● **Problem description**:
Starting at the line that holds "Trust (308, 2553)" and stopping at the line that holds "horoskopi ditor (1027, 1141)", restate the records below word for word, with both of those lines included.

(Stored records)
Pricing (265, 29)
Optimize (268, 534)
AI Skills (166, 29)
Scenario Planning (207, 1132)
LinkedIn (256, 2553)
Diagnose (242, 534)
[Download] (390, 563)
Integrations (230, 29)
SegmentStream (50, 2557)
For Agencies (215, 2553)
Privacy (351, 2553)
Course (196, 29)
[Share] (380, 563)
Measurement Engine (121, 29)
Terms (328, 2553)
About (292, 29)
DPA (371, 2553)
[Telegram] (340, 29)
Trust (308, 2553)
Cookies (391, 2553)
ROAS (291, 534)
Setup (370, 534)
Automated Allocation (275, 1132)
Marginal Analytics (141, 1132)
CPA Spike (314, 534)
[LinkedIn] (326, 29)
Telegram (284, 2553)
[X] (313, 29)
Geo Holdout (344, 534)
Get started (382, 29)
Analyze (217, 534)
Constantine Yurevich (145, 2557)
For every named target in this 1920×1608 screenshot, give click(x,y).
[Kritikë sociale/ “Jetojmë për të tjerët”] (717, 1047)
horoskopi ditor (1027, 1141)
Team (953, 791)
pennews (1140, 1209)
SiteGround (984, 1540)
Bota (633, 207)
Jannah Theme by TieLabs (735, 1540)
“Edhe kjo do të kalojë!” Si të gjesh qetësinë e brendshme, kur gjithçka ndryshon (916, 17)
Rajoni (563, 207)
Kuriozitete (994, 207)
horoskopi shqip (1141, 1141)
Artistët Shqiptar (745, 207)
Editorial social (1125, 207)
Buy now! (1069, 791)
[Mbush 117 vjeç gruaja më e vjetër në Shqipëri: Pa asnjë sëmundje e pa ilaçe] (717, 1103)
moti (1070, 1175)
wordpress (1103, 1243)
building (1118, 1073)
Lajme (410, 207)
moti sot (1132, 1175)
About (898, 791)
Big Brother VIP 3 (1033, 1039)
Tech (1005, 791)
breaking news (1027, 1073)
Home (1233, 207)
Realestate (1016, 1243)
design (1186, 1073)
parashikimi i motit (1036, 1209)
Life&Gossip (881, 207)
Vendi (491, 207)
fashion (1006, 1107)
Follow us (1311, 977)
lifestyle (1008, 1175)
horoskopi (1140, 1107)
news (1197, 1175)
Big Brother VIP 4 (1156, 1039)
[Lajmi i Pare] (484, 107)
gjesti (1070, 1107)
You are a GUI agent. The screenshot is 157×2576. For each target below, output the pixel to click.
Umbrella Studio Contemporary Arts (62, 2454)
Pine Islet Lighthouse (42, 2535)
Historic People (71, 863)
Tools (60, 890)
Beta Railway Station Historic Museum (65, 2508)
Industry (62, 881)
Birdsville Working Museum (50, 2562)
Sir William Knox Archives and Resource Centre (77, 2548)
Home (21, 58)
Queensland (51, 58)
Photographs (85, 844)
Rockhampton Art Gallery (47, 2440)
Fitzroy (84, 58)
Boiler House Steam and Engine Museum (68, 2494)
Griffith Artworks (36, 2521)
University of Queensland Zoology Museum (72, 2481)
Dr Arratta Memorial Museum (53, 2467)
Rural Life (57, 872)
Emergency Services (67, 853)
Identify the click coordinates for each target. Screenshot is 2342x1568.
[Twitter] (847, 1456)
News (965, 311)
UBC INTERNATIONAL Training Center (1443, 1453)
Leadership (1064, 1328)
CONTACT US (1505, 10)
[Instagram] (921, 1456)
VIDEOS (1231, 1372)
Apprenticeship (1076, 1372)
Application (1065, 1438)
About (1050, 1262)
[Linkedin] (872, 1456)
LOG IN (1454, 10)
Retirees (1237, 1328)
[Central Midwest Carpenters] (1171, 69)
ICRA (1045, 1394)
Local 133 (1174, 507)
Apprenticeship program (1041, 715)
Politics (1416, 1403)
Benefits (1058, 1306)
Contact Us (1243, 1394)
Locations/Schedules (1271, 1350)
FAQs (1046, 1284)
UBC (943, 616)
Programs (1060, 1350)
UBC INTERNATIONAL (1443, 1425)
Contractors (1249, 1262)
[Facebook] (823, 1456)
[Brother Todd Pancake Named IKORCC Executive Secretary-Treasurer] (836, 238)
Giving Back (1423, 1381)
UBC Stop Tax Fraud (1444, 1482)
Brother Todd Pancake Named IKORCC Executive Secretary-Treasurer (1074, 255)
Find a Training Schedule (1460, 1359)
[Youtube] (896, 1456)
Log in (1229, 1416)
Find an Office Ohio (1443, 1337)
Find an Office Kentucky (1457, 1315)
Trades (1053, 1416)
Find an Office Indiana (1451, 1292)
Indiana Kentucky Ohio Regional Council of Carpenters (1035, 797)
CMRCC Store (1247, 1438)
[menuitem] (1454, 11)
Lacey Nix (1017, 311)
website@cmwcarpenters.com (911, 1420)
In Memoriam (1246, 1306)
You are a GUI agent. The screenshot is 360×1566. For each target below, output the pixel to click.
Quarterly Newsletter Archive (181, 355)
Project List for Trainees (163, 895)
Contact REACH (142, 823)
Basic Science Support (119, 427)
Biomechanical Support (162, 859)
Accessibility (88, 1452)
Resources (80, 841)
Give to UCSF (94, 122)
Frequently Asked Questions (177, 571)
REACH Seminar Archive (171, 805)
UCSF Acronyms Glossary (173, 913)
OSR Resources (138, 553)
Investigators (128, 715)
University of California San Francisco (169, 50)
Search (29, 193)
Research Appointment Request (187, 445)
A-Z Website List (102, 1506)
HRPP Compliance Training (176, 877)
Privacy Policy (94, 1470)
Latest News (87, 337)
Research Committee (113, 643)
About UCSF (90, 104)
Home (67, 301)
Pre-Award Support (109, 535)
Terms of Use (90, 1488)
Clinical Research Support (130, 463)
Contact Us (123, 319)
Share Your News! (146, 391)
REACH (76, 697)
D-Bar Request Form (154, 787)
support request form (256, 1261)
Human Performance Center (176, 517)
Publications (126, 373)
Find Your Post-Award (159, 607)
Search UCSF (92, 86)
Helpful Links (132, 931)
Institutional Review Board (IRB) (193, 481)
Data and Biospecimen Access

● **Finished task**:
Trust (308, 2553)
Cookies (391, 2553)
ROAS (291, 534)
Setup (370, 534)
Automated Allocation (275, 1132)
Marginal Analytics (141, 1132)
CPA Spike (314, 534)
[LinkedIn] (326, 29)
Telegram (284, 2553)
[X] (313, 29)
Geo Holdout (344, 534)
Get started (382, 29)
Analyze (217, 534)
Constantine Yurevich (145, 2557)
For every named target in this 1920×1608 screenshot, give click(x,y).
[Kritikë sociale/ “Jetojmë për të tjerët”] (717, 1047)
horoskopi ditor (1027, 1141)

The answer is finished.